Vacation is where you find it, I've learned. An hour in a sunny backyard, tropical-tasting drink in hand, may not be a full-on week at the beach, but it's something. Thing is, so many so-called "boat drinks" just taste of coconut-scented sunscreen and sugar. And if my mini-vacation is gonna last only until the bottom of the glass, I want better.

This shaken cocktail is just the ticket. Served up, it's cold and slightly frothy, tangy and bright, popping with fresh pineapple and lime flavors that are enhanced by fragrant, almond-y orgeat, a bit of savory cumin, and spicy cayenne.
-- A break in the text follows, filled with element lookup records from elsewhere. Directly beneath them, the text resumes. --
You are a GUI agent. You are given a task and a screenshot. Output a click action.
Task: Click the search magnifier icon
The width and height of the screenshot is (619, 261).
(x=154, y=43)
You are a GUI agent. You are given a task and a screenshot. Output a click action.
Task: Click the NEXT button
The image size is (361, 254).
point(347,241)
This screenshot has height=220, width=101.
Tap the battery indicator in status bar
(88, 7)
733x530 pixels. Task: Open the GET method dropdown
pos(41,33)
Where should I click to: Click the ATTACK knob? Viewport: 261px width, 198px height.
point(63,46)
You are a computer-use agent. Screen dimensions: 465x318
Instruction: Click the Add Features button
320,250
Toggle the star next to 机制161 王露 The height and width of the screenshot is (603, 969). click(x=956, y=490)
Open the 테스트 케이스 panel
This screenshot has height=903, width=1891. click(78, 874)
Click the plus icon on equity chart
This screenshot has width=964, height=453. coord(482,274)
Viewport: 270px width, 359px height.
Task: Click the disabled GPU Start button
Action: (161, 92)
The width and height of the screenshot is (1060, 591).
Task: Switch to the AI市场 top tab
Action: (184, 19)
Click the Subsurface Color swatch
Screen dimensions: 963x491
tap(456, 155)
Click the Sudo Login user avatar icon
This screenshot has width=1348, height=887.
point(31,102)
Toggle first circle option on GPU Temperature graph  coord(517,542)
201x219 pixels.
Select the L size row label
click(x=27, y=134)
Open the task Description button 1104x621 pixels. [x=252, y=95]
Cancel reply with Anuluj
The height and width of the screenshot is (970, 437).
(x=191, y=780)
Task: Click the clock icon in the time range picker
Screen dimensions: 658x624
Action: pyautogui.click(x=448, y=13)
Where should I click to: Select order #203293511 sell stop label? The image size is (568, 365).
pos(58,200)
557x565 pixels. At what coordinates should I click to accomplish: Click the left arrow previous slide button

You'll start off by making a little fresh pineapple juice—don't worry, you don't need a juicer; it's pretty quick to muddle about three-quarters of a cup of pineapple chunks and strain the results. The juice gets a touch more tropical with the addition of orgeat, an almond- and orange flower–scented syrup that you can make at home (but that I always buy).

An herbal, peppery gin underscores the freshness of the drink: The bartenders at the MINA Test Kitchen in San Francisco, who developed this cocktail to accompany a series of Indian-themed pop-ups, call for Calyx Gin. A collaboration between Stephen Gertman of Ascendant Spirits and winemaker Rajat Parr (who previously served as wine director for the Michael Mina restaurant group), the gin is unusually spicy and fragrant, flavored with ingredients that include Santa Barbara grapefruit peel, mint, cubeb pepper, angelica, coriander, ginger, and black cardamom.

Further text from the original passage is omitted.